Von Halbe aus kann man mit entweder mit dem Fahrrad oder mit dem Auto zum Parkplatz am Schäfersee gelangen, dazu folgt man der Ortsverbindungsstrasse von  Halbe nach Oderin und biegt in Teurow vor dem Bahnübergang rechts nach Freidorf ab.

Ein Eldorado für Naturliebhaber

Nach ca. 2,5 Kilometer führt auf der rechten Seite eine schmale Straße zur Försterei Semmelei. Langsames Fahren ist geboten, da die Straße schmal und der Belag nicht gerade Rennpistenniveau hat. Nach etwa einem Kilometer weist ein Schild auf der linken Seiten auf den Schäfersee hin.  Ein Sandweg führt zum Parkplatz. Von dort gelangt man über einen Waldweg direkt zum Badestrand am See. Naturliebhaber und Angler werden begeistert sein, inmitten von Eichen und Erlen liegt der etwa 7 Hektar große Schäfersee und außer dem Vereinshaus der Freidorfer Angler, versperrt kein Grundstück den direkten Zugang zum See. Das Gewässer wird vom Freidorfer Anglerverein betreut.

Ruhe und Entspannung

Angler, die Mitglieder im DAV sind und nicht aus Brandenburg kommen, benötigen zum Angeln eine Brandenburg-Marke, die sie im ihrem jeweiligen Bundesland erwerben können. Dann steht auch dem Hobby im Urlaub nichts mehr entgegen. Wer nur wandern möchte folgt vom Badestrand dem schmalen Weg am See. Unter dem Blätterdach führt die Wanderung direkt am Wasser komplett um den Schäfersee. Kleine Stege und Bänke laden zum Verweilen ein und bieten eine unverbauten Blick auf den See.

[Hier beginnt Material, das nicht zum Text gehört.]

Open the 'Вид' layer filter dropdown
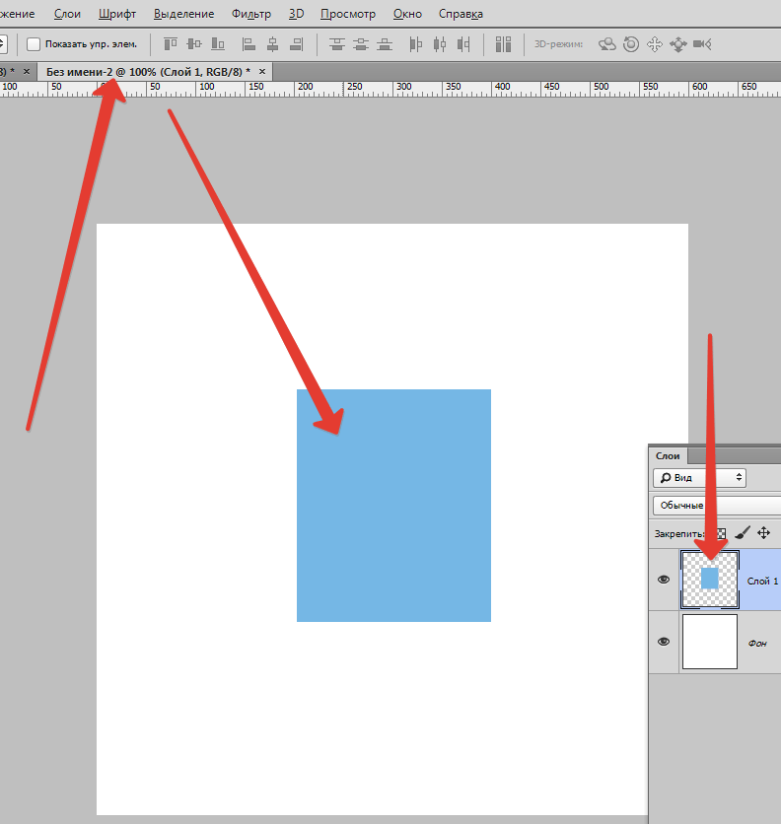 click(699, 478)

Nach etwa dreiviertel  des Rundweges gelangt man an einen Grenzstein, nun kann man sich entscheiden, ob die Wanderung geradeaus in Richtung Badestrand oder rechts vorbei an einem Erlenbruch in Richtung Parkplatz gehen will. Zurück am Parkplatz lädt eine Futterkrippe zum Verweilen oder zu einem Picknick ein. Wer dann noch keinen Muskelkater hat, kann seine Wanderung noch zum Gedenkstein für der ersten Picher Semler fortsetzen. Picher waren Hersteller von Teer, Pottasche und Holzkohle.

Ehemalige Siedlung Semley

Picher Semler war auch der Namensgeber für die Försterei und die Ansiedlung Semley. Die Försterei Semmelei ist das Einzige, was von der Siedlung Semley, die noch bis 1876 erwähnt wurde, vorhanden ist. Zurück zum Parkplatz geht es auf dem gleichen Weg vorbei an der Försterei. Nach etwa 2 Stunden waren wir wieder an unserem Ausgangspunkt und fuhren heim.